The goal of this tutorial is to automatise the process of finding NAs in columns.
We are going to define a general function that returns the number of missing value of a column. This function can then be used in many different ways that will make our life easier.
# Let's define our function
columnHasMissingValues <- function( myDataframe, columnName){
# function takes two arguments
# myDataframe is the table we want to inspect
# columnName is the name of column in the table we want to make sure does not contain missing values
# We make sure that the column exists before performing any operations
if( columnName %in% names( myDataframe)){
# We keep only the column we are interested in
checkTable <- myDataframe[, columnName]
# We return the number of missing values in that column
return( sum(!complete.cases(checkTable)))
}else{
# If column does not exist the function returns a negative 1
return( -1)
}
}
# Adding some helpful information
attr(columnHasMissingValues, "help") <- "columnHasMissingValues takes two attributes, a dataframe and a column name. It returns the number of missing values in the column of choice or -1 if the column name does not exist in the given dataframe. Column name is case sensitive"
More often than not, we find mandatory fields in our SQL databases missing. We can write a script that automatically runs every morning and alerts us if there was any corruption in the data the day before.
# We can check if the iris dataset contains any missing Species
myColumnName <- "Species"
# We need to check that the dataframe exists before performing any operation
if( exists( "iris")){ # I always run functions inside of protection brackets like these
missing_species <- columnHasMissingValues( iris, myColumnName)
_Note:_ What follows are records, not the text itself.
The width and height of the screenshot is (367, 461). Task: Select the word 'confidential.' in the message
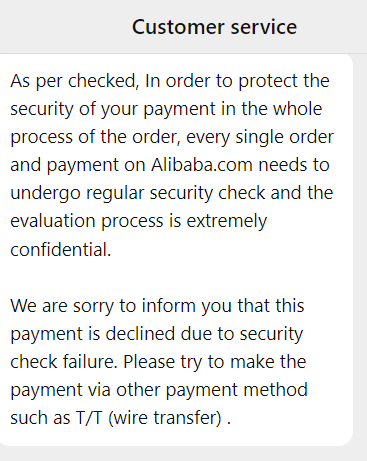pos(60,249)
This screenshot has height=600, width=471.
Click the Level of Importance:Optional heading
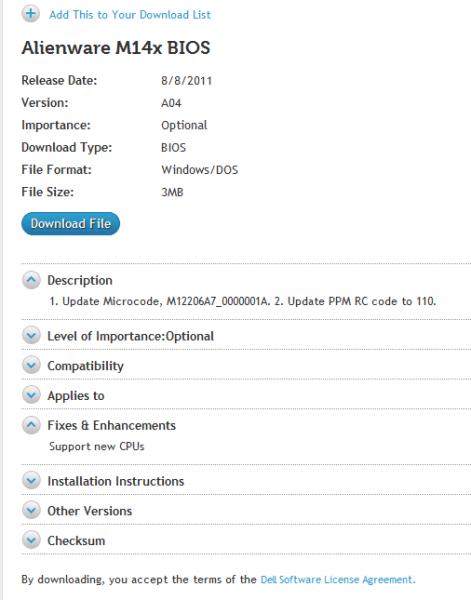click(x=130, y=336)
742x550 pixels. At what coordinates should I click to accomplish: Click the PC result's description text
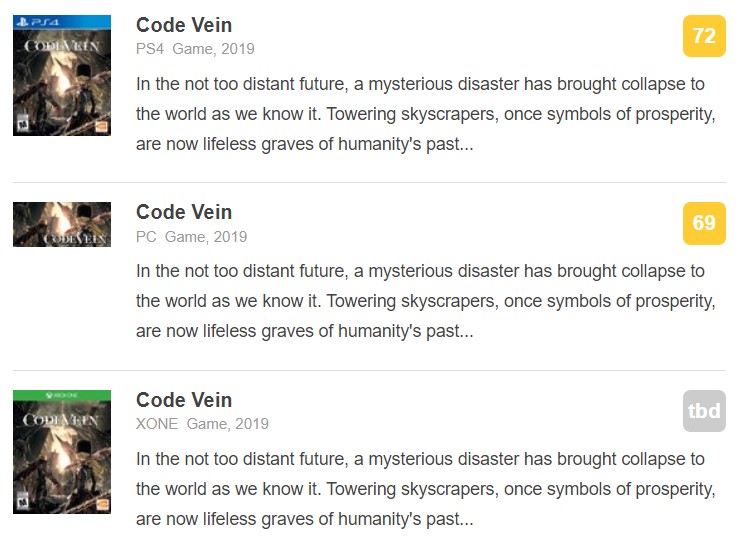click(426, 301)
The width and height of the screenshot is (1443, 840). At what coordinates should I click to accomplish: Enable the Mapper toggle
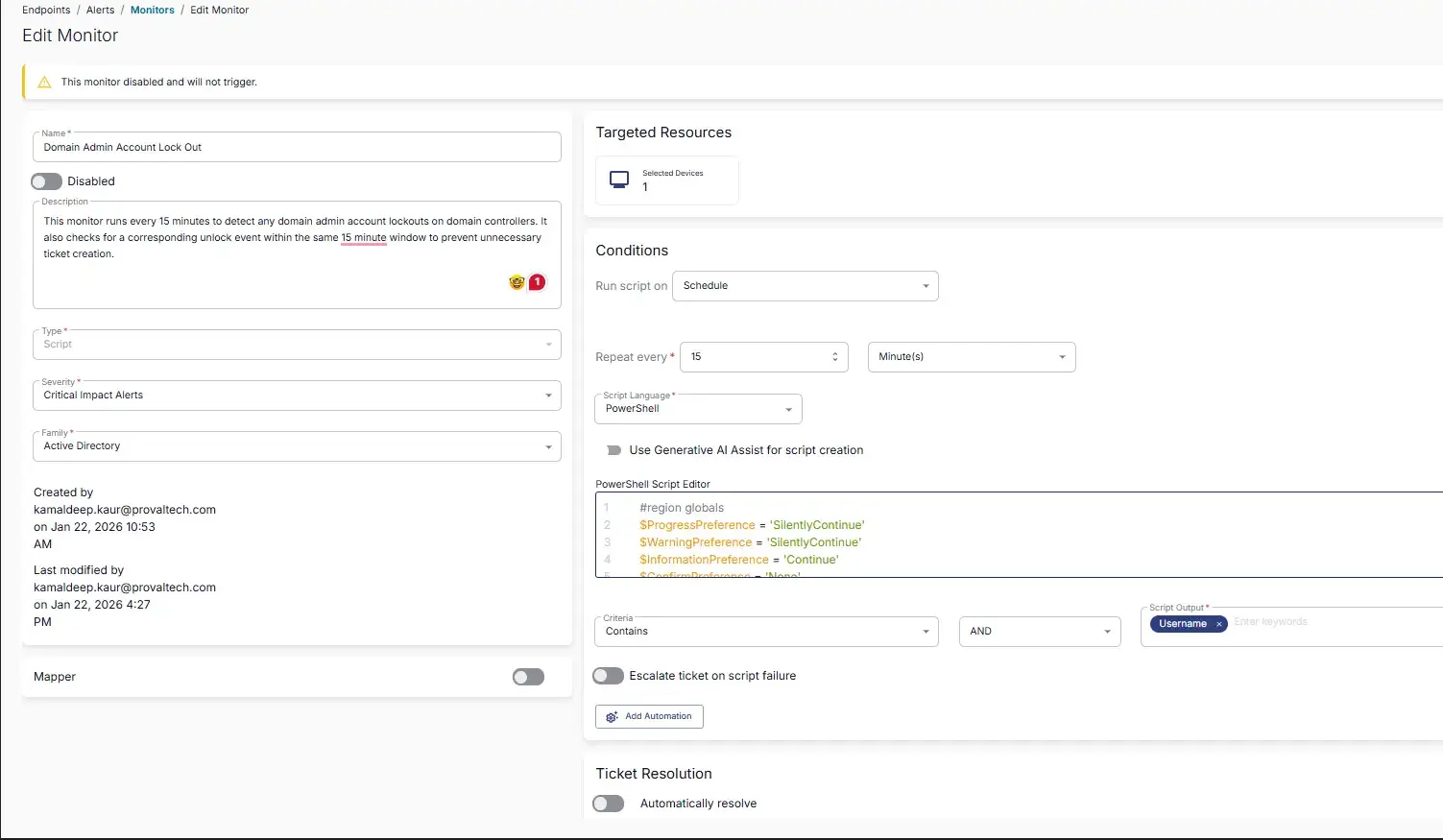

# We print the number of missing values in the column Species
print( missing_species)
}
## [1] 0
We can now create a check that prints a message that alerts us that something went wrong
# First we introduce a missing value in the dataset
iris$Species[50] <- NA
if( exists( "iris")){ # I always run functions inside of protection brackets like these
missing_species <- columnHasMissingValues( iris, myColumnName)
if(missing_species > 0){
print(paste("Your column", myColumnName, "contains missing values, please check what went wrong"))
}
}
## [1] "Your column Species contains missing values, please check what went wrong"
We can find cases where our Machine Learning algorithms depend on a low missing value ratio of our data. We can also monitor if the data quality of our data is evolving with time in the wrong direction by checking the ratio of missing values of the total.
# Let's introduce 50 missing values
iris$Species[1:50] <- NA
# We need to check that the dataframe exists before performing any operation
if( exists( "iris")){ # I always run functions inside of protection brackets like these
missing_species <- columnHasMissingValues( iris, myColumnName)
# We print the number of missing values in the column Species
print( missing_species)
}
## [1] 50
# Now we can put a limit on the ratio of missing values
if( exists( "iris")){ # I always run functions inside of protection brackets like these
missing_species <- columnHasMissingValues( iris, myColumnName)
# We divide the number of missing values by the number of rows to find the ratio
if( missing_species / nrow( iris) > 0.2){
print( paste0("More than 20% of missing values found in the column ", myColumnName ,". Please check."))
}
}
## [1] "More than 20% of missing values found in the column Species. Please check."
Finally we can check the help attribute for our function to make sure that we understand the input and output of our function and to help others how to use it.
attr(columnHasMissingValues, "help")
## [1] "columnHasMissingValues takes two attributes, a dataframe and a column name. It returns the number of missing values in the column of choice or -1 if the column name does not exist in the given dataframe. Column name is case sensitive"
In this tutorial we have learnt how to create a useful function to find out if key columns contain missing values and how many. We can use this general function to automatise scripts to alert us if the data contains more missing values than expected or desired.